403(b) plans actually originate well before the creation of the 401(k). 403(b) plans started with public education employers in 1961, but only allowed investments in annuities. By 1974, the plan allowed for the addition of mutual funds. The purpose of 403(b) plans was to allow public employees to supplement their retirement savings voluntarily using pre-tax dollars. Today, roughly $1 trillion dollars in assets sit in 403(b) accounts.

Differences

There are several practical differences between a 403(b) and a 401(k) in how they operate. First, 403(b) plans often vest quicker than 401(k). This means ownership of the funds contributed by your employer are transferred to you in a shorter period of time than most 401(k) plans. This is advantageous because switching employers means any unvested funds are returned to your employer, a quicker vesting period allows you to keep more of the employer’s contributions.

Despite a faster vesting schedule, 403(b) plans typically have a much smaller match from the employer. Therefore, employees will need to stay longer to gain the benefit of a shorter vesting period. 403(b) plans are also limited to annuities and mutual funds only, meaning you cannot invest in individual stocks, ETFs, or REITs like one can in a 401(k) plan. 403(b) plans are typically administered by insurance companies unlike 401(k) plans which are administered by investment management companies.

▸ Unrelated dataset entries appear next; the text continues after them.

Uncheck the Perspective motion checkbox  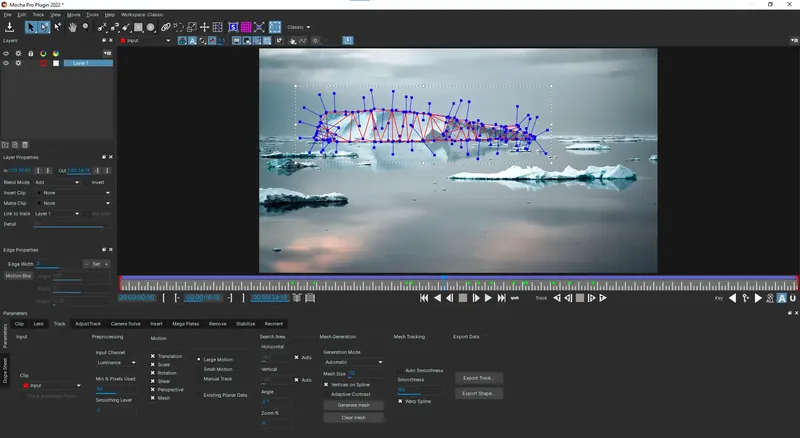click(x=153, y=390)
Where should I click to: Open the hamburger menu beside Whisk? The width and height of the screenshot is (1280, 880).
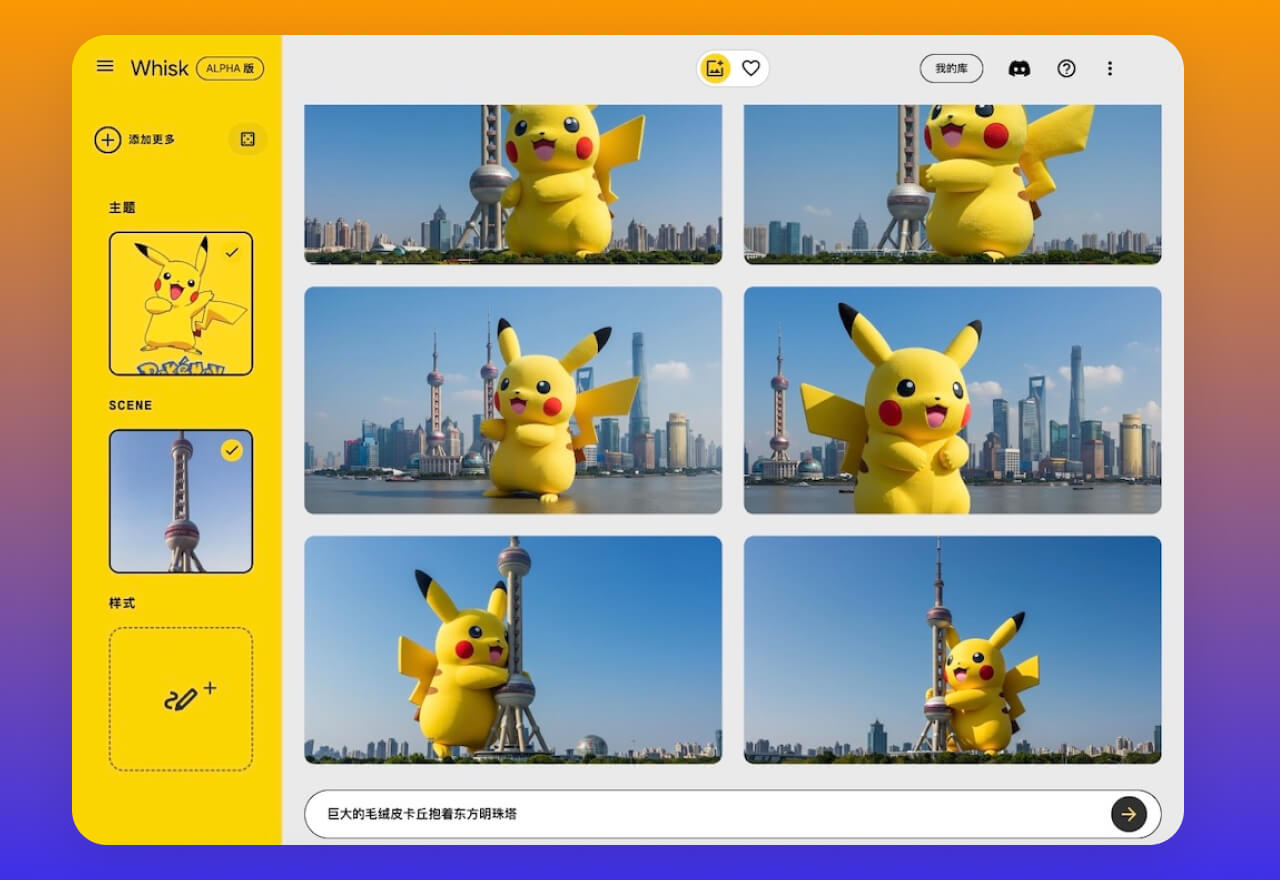[105, 66]
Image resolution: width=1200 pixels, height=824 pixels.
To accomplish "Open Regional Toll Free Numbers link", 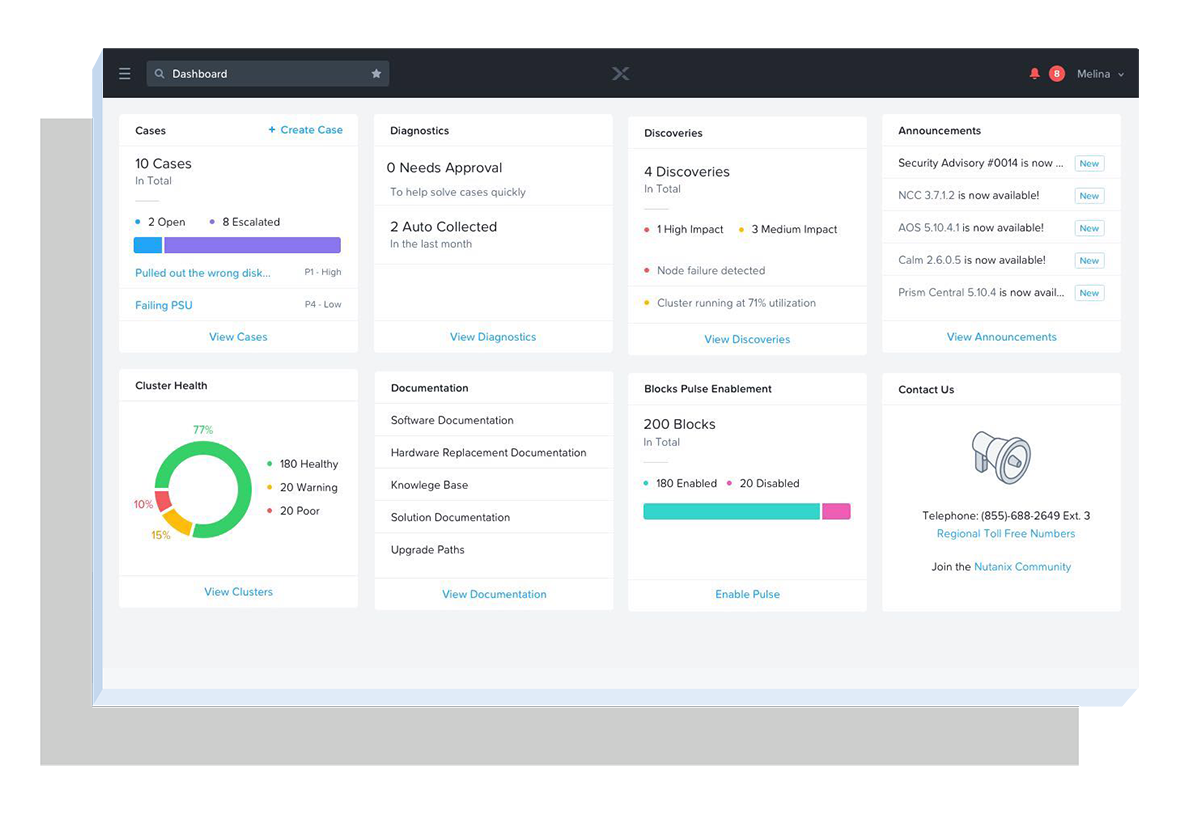I will 1006,534.
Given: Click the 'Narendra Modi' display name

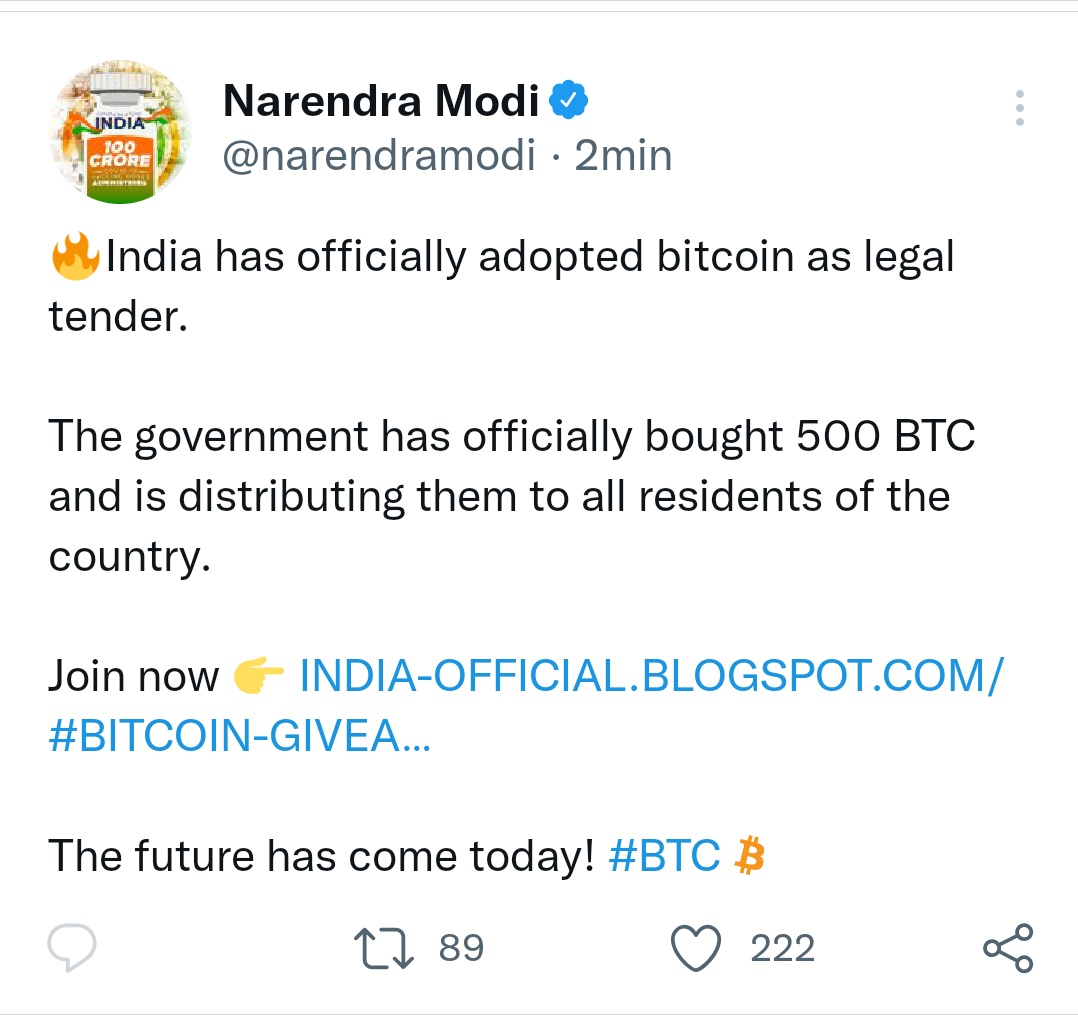Looking at the screenshot, I should (381, 100).
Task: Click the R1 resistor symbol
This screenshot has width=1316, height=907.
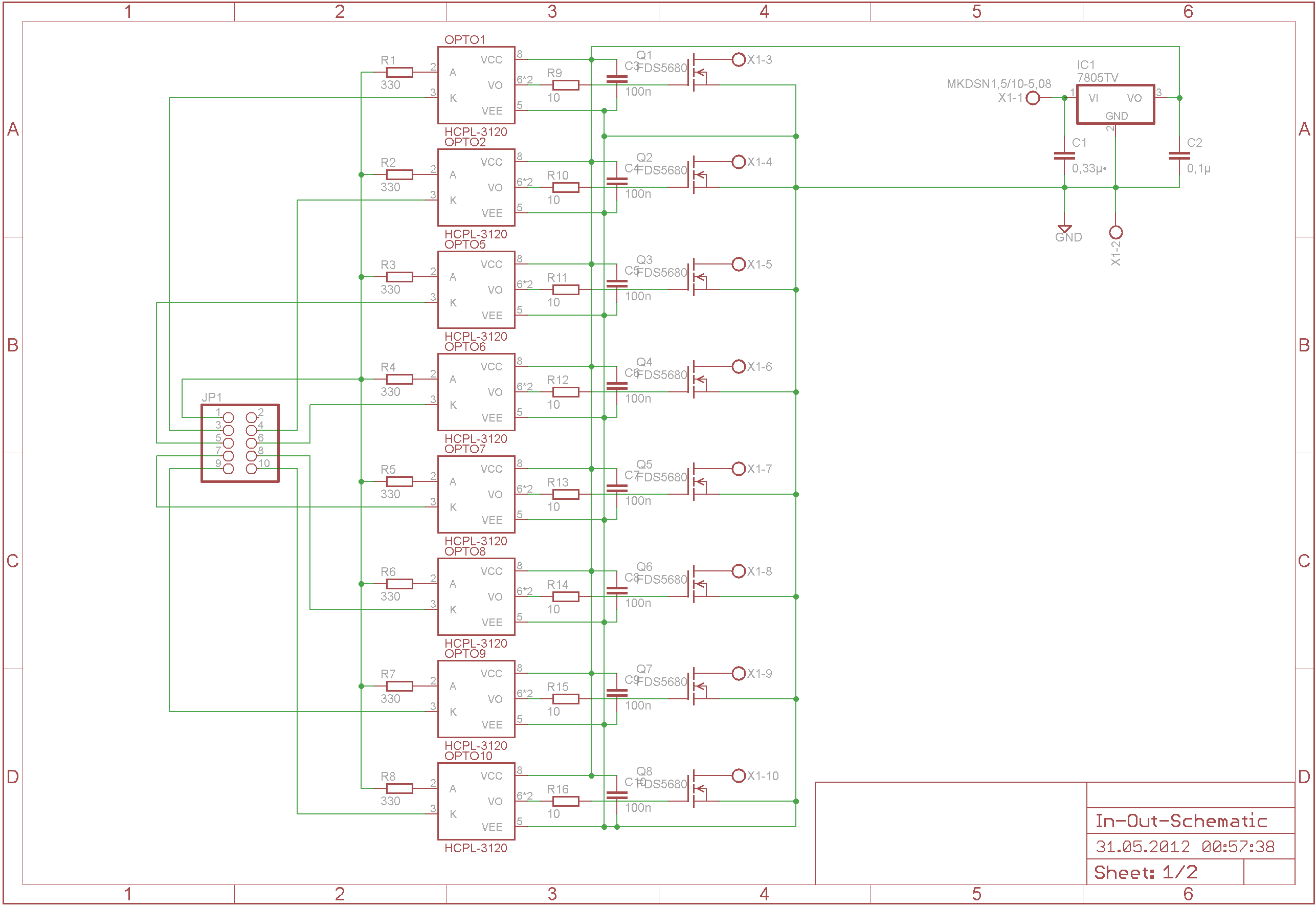Action: click(399, 72)
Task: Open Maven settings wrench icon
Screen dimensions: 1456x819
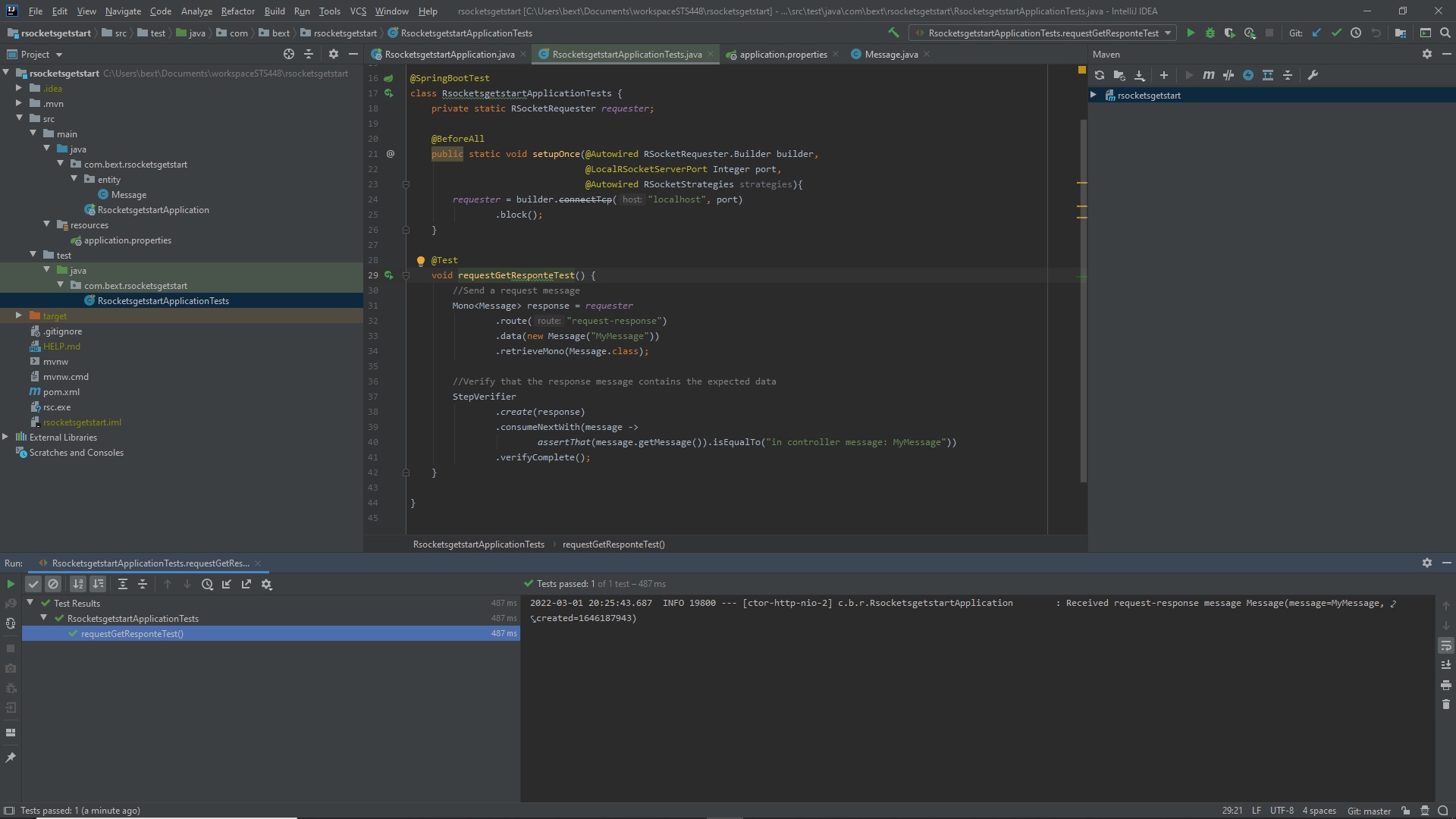Action: pos(1313,75)
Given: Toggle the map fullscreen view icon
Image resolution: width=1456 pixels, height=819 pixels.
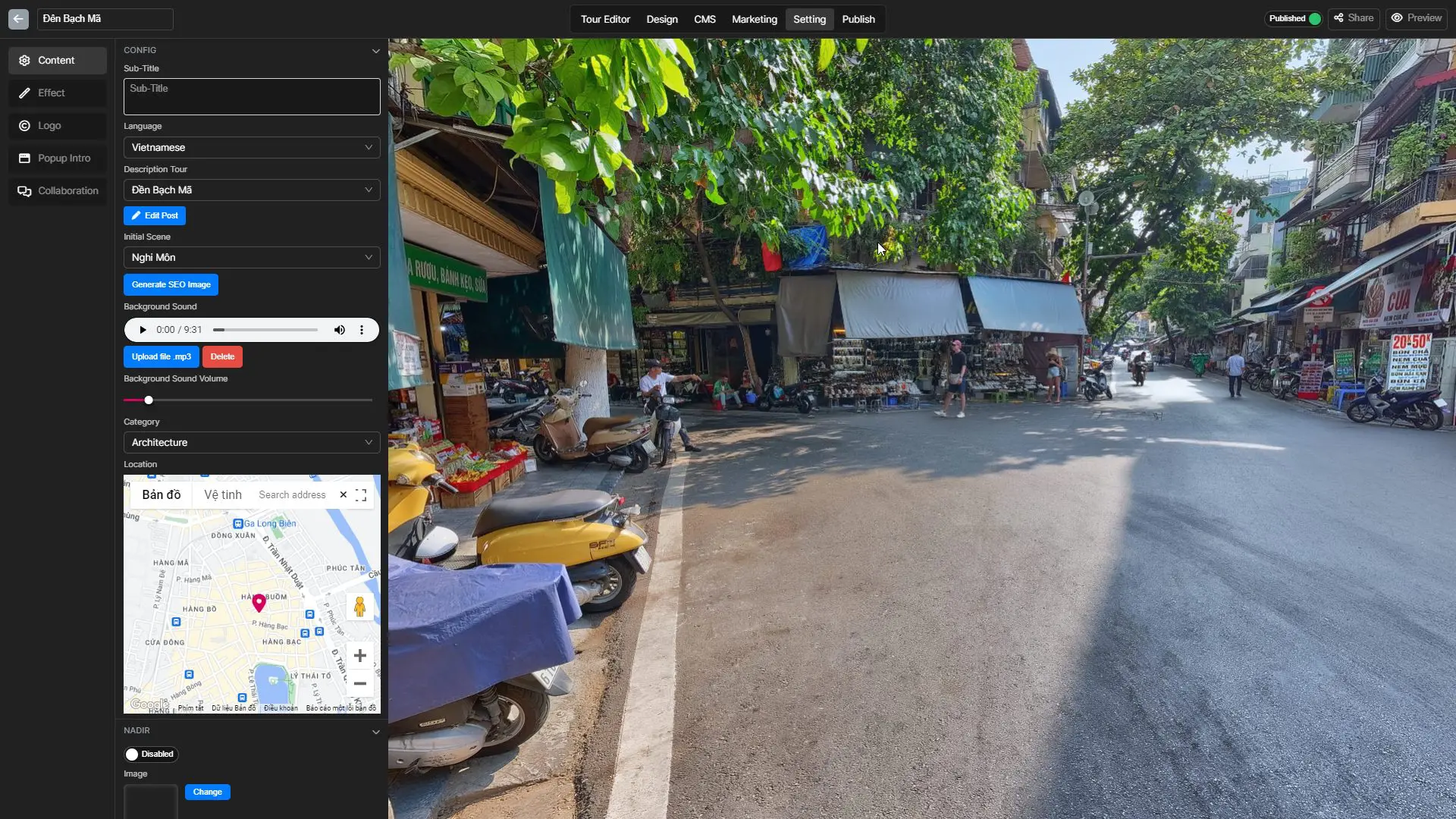Looking at the screenshot, I should click(x=362, y=495).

403(b) plans are also exempt from the Employee Retirement Income Security Act (ERISA). This exemption allows for 403(b) plans to ignore non-discrimination requirements, specifically surrounding prevention of preferential treatment towards certain employees.

One last difference between the two plans is the ability of 403(b) plan members to contribute an extra $3,000 per year to their plan up to a limit of $15,000 if they have worked for the same organization for at least 15 years.

Similarities

Employer Match

There are different methods of matching and match percentages. The first is a full (100%) match. For example, an employer might match 100% of your contributions up to 4%, meaning they will match your contribution dollar for dollar up to 4% of your salary (i.e. a salary of $100,000 with a 4% contribution would be a match of $4,000 for a total of $8,000). Partial matching means your employer will match part of the money contributed to your plan up to a certain amount. For example, a salary of $80,000 per year and contribution of 6% with an employer matching 50% of your contributions up to 6%, would equal $7,200 in 403(b) dollars ($4,800 contribution and $2,400 matched by your employer).


If nothing else, always contribute up to the employer match.

Contribution Limits

Contribution limits for 403(b) plans and 401(k) programs are the same:

Required Minimum Distributions

Both 403(b) and 401(k) plans have Required Minimum Distributions (RMD) starting in the calendar year in which the individual reaches age 72. To get a rough estimate of how much an RMD is, use this IRS calculator.

Loans

403(b) and 401(k) loans let you borrow money from your retirement account and pay it back overtime. These loans come with interest, but the beneficial part is those interest payments simply go back into your account. Typically, loans allow you to withdraw 50% of your contributions up to $50,000 over a 12 month period, with the requirement to pay this money back within 5 years of the loan including interest. Another benefit of these loans is that any missed payments won’t affect your credit score, since you are simply paying back yourself. The bad news is the loan will likely need to be repaid before leaving your current job. If you are unable to pay back the loan before you leave your employer, you may owe a 10% penalty on the amount withdrawn if you are under age 59 ½. Please keep in mind that any money taken as a loan from your retirement account requires you to liquidate that amount in assets. Therefore, the amount you are using as a loan is not invested and will not be exposed to the gains (or losses) in asset value.

Here is a chart listing the similarities and differences between the two plans:

Special Considerations

Some individuals may find themselves in a situation where they have access to both a 401(k) and a 403(b) if they work for a private and public employer, respectively. These individuals are able to invest in either plan, however the combined contribution amount is still limited to $22,500 for tax year 2023 (not including catch-up contributions for those eligible). Which plan you contribute to depends on the plan offered and the time you think you will stay at each institution. However, the larger range of investment options provided by a 401(k) plan will likely be more beneficial than the 403(b) plan–especially if you plan to stay at that company for a long period.